Andres Serrano demeure dans les esprits comme l’auteur du très contesté « Piss Christ ». Une hérésie que de résumer son oeuvre à cette seule expérimentation visuelle et d’oblitérer le travail pourtant précieux de ce photographe de génie qui capte la réalité avec l’ardeur des grands maîtres de la Renaissance. Désireuse de rétablir une juste vérité, la MEP organise jusque fin janvier une rétrospective dédiée aux portraits de Serrano.
On pourrait alors penser que, sous cet angle, son approche serait plus apaisée. Il n’en est rien et c’est avec un sens certain de la couleur et du volume qu’apparaissent ici les pièces maîtresses de ses séries America, The Klan, The interpretation of dreams, Native americans ou Cuba. Autant de façons d’interroger ce qu’est l’Amérique aujourd’hui, une nation qui laisse perplexe et inquiète autant qu’elle fascine : à ce titre c’est le visage d’un Donald trump aussi convaincu que roublard qui accueille le visiteur, saisi par la portée visionnaire du cliché qui date du début des années 2000. Avec un sens profond de l’observation qui frise la médiumnité, Serrano met en exergue les appétits conquérants de son modèle, dont on sait désormais qu’ils n’étaient pas qu’une simple attitude de défi.
Par la suite la confrontation des portraits d’indiens natifs et de membres encagoulés du Ku Klux Klan accentue le malaise, dans un jaillissement de lumière et de couleurs. Car Serrano n’a pas son pareil pour capter les nuances les plus éclatantes sans qu’elles aveuglent ou qu’elles paraissent saugrenues, ridicules, vomitives. Et c’est avec une fausse candeur qu’il mémorise ces volontés contradictoires, ces personnalités opposées, cette violence intrinsèque, à l’oeuvre dans les tréfonds d’une société à la fois vibrante et malade de ses incohérences. Mouvement du tissu, traits des visages, intensité des regards, tensions des muscles, tout ici est héritage des maniéristes, Caravage en tête.

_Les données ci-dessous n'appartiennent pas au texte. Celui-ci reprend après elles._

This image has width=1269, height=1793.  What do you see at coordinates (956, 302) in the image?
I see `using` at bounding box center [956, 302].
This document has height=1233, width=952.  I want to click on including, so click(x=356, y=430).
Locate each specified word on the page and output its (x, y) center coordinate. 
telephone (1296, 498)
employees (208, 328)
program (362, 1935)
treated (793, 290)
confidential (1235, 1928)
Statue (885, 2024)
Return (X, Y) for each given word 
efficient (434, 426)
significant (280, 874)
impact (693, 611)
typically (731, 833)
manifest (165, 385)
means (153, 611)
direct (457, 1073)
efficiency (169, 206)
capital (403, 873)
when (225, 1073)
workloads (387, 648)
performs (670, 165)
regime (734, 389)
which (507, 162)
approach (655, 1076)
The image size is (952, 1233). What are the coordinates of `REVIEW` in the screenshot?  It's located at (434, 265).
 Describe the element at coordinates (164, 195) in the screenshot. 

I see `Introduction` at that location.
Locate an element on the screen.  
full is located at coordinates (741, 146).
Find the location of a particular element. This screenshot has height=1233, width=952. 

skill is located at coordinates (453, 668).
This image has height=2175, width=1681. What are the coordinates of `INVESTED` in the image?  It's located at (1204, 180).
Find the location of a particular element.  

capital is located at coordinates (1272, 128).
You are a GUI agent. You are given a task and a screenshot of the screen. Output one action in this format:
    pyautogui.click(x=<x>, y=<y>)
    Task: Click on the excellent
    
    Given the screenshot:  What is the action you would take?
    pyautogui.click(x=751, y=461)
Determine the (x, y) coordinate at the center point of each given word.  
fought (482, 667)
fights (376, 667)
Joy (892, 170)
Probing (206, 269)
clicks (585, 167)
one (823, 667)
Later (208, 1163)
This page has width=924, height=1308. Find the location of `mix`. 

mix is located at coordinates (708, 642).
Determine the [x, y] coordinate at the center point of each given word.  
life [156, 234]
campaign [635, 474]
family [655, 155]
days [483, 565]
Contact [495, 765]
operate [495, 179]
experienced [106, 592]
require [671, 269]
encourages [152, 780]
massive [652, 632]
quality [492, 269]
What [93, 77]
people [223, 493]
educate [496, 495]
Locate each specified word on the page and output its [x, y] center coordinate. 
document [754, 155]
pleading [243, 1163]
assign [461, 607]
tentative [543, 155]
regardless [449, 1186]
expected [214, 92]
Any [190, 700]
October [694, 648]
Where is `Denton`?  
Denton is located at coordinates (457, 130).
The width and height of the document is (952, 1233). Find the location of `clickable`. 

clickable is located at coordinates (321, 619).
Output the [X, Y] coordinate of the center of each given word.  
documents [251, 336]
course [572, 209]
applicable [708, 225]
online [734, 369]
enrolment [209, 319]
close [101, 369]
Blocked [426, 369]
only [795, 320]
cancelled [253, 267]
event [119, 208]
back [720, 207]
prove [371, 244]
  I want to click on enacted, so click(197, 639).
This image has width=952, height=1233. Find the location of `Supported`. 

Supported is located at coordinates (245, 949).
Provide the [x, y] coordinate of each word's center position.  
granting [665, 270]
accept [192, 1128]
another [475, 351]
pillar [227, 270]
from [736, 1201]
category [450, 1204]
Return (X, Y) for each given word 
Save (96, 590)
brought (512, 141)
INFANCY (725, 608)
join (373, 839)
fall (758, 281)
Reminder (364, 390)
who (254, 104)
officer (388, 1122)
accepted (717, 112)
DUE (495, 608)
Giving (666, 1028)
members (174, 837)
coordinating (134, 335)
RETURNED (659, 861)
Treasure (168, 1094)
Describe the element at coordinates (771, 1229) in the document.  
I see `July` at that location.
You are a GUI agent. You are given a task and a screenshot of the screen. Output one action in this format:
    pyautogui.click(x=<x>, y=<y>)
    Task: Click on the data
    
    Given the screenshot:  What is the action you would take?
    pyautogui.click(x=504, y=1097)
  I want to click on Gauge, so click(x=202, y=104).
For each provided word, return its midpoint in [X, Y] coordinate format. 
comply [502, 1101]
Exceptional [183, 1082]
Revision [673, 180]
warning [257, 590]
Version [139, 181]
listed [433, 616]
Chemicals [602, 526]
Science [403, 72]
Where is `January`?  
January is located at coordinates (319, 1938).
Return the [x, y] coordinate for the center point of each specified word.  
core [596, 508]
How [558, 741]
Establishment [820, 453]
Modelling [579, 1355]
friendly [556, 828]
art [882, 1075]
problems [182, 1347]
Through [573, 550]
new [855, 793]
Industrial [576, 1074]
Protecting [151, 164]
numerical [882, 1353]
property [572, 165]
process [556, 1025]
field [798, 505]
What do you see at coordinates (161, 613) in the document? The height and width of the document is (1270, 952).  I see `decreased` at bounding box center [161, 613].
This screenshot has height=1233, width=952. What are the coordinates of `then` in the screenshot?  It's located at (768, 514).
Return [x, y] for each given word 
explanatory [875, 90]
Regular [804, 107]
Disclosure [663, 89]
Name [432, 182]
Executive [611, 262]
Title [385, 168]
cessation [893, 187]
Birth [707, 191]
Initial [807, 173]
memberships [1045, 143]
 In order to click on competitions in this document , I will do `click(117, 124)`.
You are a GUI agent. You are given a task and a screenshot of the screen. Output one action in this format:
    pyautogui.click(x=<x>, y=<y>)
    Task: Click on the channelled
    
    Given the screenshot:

Si l’on en doutait la deuxième partie de l’exposition le confirme de façon claire, en renouant avec la thématique fétiche du peintre, à savoir la misère. Par plusieurs fois, Serrano est descendu dans les rues pour scruter et restituer la profonde pauvreté à laquelle la société moderne réduit les plus fragiles de ses membres. De New York à Bruxelles, il a saisi cet abandon complet, où pourtant demeure une dignité, une volonté de combat, de survie : Signs of the times, Nomads, Residents of new York, Denizens of Bruxelles … rapportant les pancartes en carton exprimant la détresse de ces laissés pour compte, l’artiste les confronte à des portraits d’une beauté sidérante, où la crasse, le dénuement sont sublimés comme on le faisait des figures de saints baroques.
Jamais voyeur ou misérabiliste, encore moins larmoyant, Serrano plaque sous nos yeux trop facilement aveugles, la vérité d’une humanité déchue et sanctifiée par la marginalité : la cruauté du monde n’en est que plus flagrante et on se prend à espérer, en contemplant ce spectacle, la venue d’un nouveau messie éradiquant les marchands du temple pour sauvegarder les plus faibles et les justes. Puis l’on se dit alors qu’au bout du compte, c’est notre rôle à tous d’empêcher cela ? L’art, alors, devient, et c’est sa fonction depuis qu’il est, prise de conscience, totale, brutale, poignante. On ressort de cette exposition différent, touché, honteux et ébloui, par la grandeur ainsi mise en lumière dans les profondeurs insondables de l’adversité.